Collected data
+ + + + +

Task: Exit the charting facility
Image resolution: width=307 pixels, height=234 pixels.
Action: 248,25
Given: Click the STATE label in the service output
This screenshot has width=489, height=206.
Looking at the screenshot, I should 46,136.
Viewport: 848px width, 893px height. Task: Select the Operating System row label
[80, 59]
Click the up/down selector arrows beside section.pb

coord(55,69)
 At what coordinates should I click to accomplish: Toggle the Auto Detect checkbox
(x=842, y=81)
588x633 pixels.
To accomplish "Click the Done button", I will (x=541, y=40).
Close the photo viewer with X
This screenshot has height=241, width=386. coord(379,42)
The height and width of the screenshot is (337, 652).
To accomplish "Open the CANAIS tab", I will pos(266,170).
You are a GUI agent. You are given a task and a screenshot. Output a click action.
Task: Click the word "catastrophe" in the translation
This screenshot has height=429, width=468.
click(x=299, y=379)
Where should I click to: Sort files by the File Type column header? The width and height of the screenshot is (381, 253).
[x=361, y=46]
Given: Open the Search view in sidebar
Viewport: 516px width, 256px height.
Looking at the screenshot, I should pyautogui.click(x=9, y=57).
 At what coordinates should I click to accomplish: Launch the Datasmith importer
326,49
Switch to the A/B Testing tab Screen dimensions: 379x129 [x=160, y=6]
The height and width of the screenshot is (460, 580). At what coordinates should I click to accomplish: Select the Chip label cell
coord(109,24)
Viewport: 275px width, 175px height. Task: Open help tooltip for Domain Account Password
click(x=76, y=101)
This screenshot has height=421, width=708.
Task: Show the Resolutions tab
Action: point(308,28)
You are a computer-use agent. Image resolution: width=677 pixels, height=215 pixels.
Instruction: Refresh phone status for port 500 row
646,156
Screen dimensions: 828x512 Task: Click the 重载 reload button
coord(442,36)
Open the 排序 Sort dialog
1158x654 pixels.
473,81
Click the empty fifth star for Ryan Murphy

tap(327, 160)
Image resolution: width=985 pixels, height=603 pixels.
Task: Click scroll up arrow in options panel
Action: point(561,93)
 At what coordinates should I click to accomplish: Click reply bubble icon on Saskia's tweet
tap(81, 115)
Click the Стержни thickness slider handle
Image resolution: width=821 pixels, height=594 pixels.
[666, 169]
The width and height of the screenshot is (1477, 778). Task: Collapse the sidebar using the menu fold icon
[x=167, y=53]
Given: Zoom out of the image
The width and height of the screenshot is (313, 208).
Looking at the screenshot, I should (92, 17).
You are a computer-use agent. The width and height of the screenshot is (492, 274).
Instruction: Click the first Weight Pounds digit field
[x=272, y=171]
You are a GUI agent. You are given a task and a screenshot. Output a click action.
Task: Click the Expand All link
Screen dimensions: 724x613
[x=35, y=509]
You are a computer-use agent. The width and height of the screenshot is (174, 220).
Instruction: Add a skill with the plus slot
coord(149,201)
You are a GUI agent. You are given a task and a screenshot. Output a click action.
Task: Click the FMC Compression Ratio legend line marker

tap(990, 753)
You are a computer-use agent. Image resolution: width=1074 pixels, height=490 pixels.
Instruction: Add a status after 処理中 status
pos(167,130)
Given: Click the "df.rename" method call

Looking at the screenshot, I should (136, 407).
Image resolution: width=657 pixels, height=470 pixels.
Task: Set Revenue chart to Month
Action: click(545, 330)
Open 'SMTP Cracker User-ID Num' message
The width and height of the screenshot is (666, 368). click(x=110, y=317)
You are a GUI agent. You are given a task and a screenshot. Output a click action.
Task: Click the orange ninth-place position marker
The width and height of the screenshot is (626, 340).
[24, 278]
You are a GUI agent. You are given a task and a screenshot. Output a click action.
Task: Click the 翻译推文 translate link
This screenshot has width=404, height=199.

+ + + + +

From the records above, extract every entry verbatim.

(Expected answer)
Task: Exit the charting facility
Image resolution: width=307 pixels, height=234 pixels.
Action: 248,25
Given: Click the STATE label in the service output
This screenshot has width=489, height=206.
Looking at the screenshot, I should 46,136.
Viewport: 848px width, 893px height. Task: Select the Operating System row label
[80, 59]
Click the up/down selector arrows beside section.pb

coord(55,69)
 At what coordinates should I click to accomplish: Toggle the Auto Detect checkbox
(x=842, y=81)
588x633 pixels.
To accomplish "Click the Done button", I will (x=541, y=40).
Close the photo viewer with X
This screenshot has height=241, width=386. coord(379,42)
The height and width of the screenshot is (337, 652).
To accomplish "Open the CANAIS tab", I will pos(266,170).
You are a GUI agent. You are given a task and a screenshot. Output a click action.
Task: Click the word "catastrophe" in the translation
This screenshot has height=429, width=468.
click(x=299, y=379)
Where should I click to: Sort files by the File Type column header? The width and height of the screenshot is (381, 253).
[x=361, y=46]
Given: Open the Search view in sidebar
Viewport: 516px width, 256px height.
Looking at the screenshot, I should pyautogui.click(x=9, y=57).
 At what coordinates should I click to accomplish: Launch the Datasmith importer
326,49
Switch to the A/B Testing tab Screen dimensions: 379x129 [x=160, y=6]
The height and width of the screenshot is (460, 580). At what coordinates should I click to accomplish: Select the Chip label cell
coord(109,24)
Viewport: 275px width, 175px height. Task: Open help tooltip for Domain Account Password
click(x=76, y=101)
This screenshot has height=421, width=708.
Task: Show the Resolutions tab
Action: point(308,28)
You are a computer-use agent. Image resolution: width=677 pixels, height=215 pixels.
Instruction: Refresh phone status for port 500 row
646,156
Screen dimensions: 828x512 Task: Click the 重载 reload button
coord(442,36)
Open the 排序 Sort dialog
1158x654 pixels.
473,81
Click the empty fifth star for Ryan Murphy

tap(327, 160)
Image resolution: width=985 pixels, height=603 pixels.
Task: Click scroll up arrow in options panel
Action: point(561,93)
 At what coordinates should I click to accomplish: Click reply bubble icon on Saskia's tweet
tap(81, 115)
Click the Стержни thickness slider handle
Image resolution: width=821 pixels, height=594 pixels.
[666, 169]
The width and height of the screenshot is (1477, 778). Task: Collapse the sidebar using the menu fold icon
[x=167, y=53]
Given: Zoom out of the image
The width and height of the screenshot is (313, 208).
Looking at the screenshot, I should (92, 17).
You are a computer-use agent. The width and height of the screenshot is (492, 274).
Instruction: Click the first Weight Pounds digit field
[x=272, y=171]
You are a GUI agent. You are given a task and a screenshot. Output a click action.
Task: Click the Expand All link
Screen dimensions: 724x613
[x=35, y=509]
You are a computer-use agent. The width and height of the screenshot is (174, 220).
Instruction: Add a skill with the plus slot
coord(149,201)
You are a GUI agent. You are given a task and a screenshot. Output a click action.
Task: Click the FMC Compression Ratio legend line marker

tap(990, 753)
You are a computer-use agent. Image resolution: width=1074 pixels, height=490 pixels.
Instruction: Add a status after 処理中 status
pos(167,130)
Given: Click the "df.rename" method call

Looking at the screenshot, I should (136, 407).
Image resolution: width=657 pixels, height=470 pixels.
Task: Set Revenue chart to Month
Action: click(545, 330)
Open 'SMTP Cracker User-ID Num' message
The width and height of the screenshot is (666, 368). click(x=110, y=317)
You are a GUI agent. You are given a task and a screenshot. Output a click action.
Task: Click the orange ninth-place position marker
The width and height of the screenshot is (626, 340).
[24, 278]
You are a GUI agent. You are given a task and a screenshot. Output a click action.
Task: Click the 翻译推文 translate link
This screenshot has width=404, height=199.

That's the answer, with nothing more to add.